Posted By: November 20, 2017

John Manley. Irish News. Belfast. Monday, November 20, 2017

SINN FÉIN’S Mary Lou McDonald is the clear favorite to take over the role as party leader when Gerry Adams steps down next year.

The Sinn Féin deputy leader was described recently by her party colleague Carál Ní Chuílín as “one of the most formidable women in politics.”

Born in May 1969, she was raised in the affluent Rathgar area of Dublin and was educated at Notre Dame, a private fee-paying school in the city. She is a graduate of Trinity College, University of Limerick and DCU.

Her first formal link to politics was as a consultant and researcher with the Institute of European Affairs, a think tank run by Brendan Halligan, the former Labour TD.

She joined Fianna Fáil in 1998, then defected to Sinn Féin shortly afterward, becoming deputy leader in 2009.

She was an MEP before she became a TD in 2011.

Mrs. McDonald is definitely the rising star of the party and has said “if there were a vacancy” for the role of president she “would certainly consider it”.

Sinn Féin’s northern leader Michelle O’Neill is being touted by some as a possible contender, although she has ruled that out, telling the Irish News in an interview last week that she had no desire to lead the party because she already had “enough to do leading the north at this moment in time”.

She is, however, being tipped as a runner for the deputy leadership of the party.

Born in 1977 in the village of Clonoe in rural Co Tyrone, Ms.

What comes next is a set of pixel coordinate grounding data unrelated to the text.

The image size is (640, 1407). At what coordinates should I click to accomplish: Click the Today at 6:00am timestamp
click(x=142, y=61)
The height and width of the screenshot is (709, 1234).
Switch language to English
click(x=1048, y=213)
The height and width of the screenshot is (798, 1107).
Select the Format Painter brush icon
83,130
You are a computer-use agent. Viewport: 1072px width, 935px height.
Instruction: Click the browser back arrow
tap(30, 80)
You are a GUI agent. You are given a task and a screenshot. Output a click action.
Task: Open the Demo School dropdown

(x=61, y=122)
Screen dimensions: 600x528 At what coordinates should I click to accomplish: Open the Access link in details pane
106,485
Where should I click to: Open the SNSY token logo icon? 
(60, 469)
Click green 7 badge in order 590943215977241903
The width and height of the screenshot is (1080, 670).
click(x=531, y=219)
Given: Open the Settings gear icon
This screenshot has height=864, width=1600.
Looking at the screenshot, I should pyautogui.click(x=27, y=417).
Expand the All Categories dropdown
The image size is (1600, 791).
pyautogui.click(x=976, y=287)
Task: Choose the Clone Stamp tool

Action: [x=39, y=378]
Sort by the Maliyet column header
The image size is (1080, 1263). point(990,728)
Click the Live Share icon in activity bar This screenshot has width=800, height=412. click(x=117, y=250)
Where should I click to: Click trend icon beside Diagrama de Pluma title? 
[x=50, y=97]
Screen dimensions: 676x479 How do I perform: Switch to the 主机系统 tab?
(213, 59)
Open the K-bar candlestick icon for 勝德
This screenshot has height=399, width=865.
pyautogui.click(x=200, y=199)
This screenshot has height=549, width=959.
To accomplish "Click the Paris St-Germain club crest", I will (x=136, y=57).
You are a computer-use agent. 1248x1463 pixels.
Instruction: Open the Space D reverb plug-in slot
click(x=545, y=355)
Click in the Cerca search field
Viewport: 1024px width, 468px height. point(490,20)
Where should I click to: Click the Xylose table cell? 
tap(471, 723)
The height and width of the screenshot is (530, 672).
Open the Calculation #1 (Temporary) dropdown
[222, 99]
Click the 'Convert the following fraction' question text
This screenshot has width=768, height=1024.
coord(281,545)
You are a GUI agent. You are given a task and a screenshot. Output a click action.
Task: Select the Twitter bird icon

O’Neill hails from a family of prominent Irish republicans.

Her father, Brendan ‘Basil’ Doris, was a former IRA prisoner who became a Sinn Féin councilor in Dungannon.

She began working for the party when the Good Friday Agreement was signed in 1998.

Her assembly career began in 2007 when she joined Martin McGuinness and Francie Molloy as a Mid Ulster MLA.

She rose to the role of agriculture minister before becoming health minister.

Ms. O’Neill has been at the forefront in recent months of the Stormont talks aimed at restoring the collapsed power-sharing executive.